Un constat que confirme le directeur général de la Fisa qui indique que l’éleveur ne peut rester à la merci de l’abattoir et vice-versa. «Si les éleveurs ne traitent pas avec les abattoirs industriels, c’est aussi à cause des délais de paiement qui dépassent les 4 mois. En plus, plusieurs abattoirs industriels privilégient les effets de commerce pour le règlement des créances qui s’étalent sur de longues périodes sans que le paiement soit garanti», affirme Hasnaoui.

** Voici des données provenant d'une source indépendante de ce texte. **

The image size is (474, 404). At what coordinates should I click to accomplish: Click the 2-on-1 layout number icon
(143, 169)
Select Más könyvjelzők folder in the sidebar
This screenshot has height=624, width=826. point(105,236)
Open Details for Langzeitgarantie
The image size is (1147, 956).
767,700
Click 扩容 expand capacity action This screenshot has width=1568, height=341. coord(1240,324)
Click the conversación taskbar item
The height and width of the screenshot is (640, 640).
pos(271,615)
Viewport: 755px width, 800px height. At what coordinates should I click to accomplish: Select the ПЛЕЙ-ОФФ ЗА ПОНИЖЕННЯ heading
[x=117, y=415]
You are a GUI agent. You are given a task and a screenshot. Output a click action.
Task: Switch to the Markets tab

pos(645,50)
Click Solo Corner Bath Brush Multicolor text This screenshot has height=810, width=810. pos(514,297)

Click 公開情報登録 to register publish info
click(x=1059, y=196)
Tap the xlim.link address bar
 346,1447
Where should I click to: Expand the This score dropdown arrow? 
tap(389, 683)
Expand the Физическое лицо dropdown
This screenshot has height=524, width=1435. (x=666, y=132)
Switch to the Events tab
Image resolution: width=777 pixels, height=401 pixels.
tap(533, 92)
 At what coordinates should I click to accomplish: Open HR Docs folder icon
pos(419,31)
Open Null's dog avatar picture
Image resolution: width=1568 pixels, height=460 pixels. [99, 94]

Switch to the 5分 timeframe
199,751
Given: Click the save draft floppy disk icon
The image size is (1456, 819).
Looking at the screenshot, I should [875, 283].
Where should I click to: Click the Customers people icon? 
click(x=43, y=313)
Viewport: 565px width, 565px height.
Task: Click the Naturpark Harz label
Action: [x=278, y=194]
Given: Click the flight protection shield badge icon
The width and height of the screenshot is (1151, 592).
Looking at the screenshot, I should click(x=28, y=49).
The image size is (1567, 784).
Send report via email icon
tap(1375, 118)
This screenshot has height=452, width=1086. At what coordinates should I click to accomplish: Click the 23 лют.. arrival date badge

Qu’en dit l’Association nationale des abattoirs industriels avicoles (Anavi) ? Pour son président, Omar Benayachi, le secteur des abattoirs industriels, une vingtaine au total, tourne à moins de 50% de sa capacité. «Les temps sont durs pour les abattoirs industriels qui vivent des difficultés financières à cause de la non-activation de la loi 49-99 en vigueur depuis avril 2007 qui oblige en principe la grande distribution et la restauration collective à s’approvisionner auprès des abattoirs agréés. Il faut savoir aussi que nous travaillons essentiellement avec la grande distribution et la restauration collective. Ces dernières ont des délais de paiement relativement importants. Du coup, il est difficile pour les abattoirs industriels de régler nos créances dans de très brefs délais», affirme Benayachi.
Le président de l’ANAVI assure, par ailleurs, que les abattoirs industriels absorbent à peine 8,5% de la production totale du poulet de chair, soit 67.000 tonnes en 2013 et plus de 70% de la dinde. «La problématique du prix ne se pose pas dans certains pays européens où l’éleveur est payé pour sa prestation d’élevage et non en fonction du prix du marché. Si la loi était respectée, les abattoirs réaliseraient de bonnes performances et du coup paieraient leurs fournisseurs à temps.
Il va falloir convertir les tueries traditionnelles en points de vente et les obliger à s’approvisionner auprès des abattoirs pour des questions de traçabilité sanitaire à l’instar de ce qui a été déjà fait en Tunisie par exemple. Ainsi, nous pourrons absorber de grandes quantités de poulet et ne n’aurions pas de difficultés commerciales avec les éleveurs», décrypte Benayachi.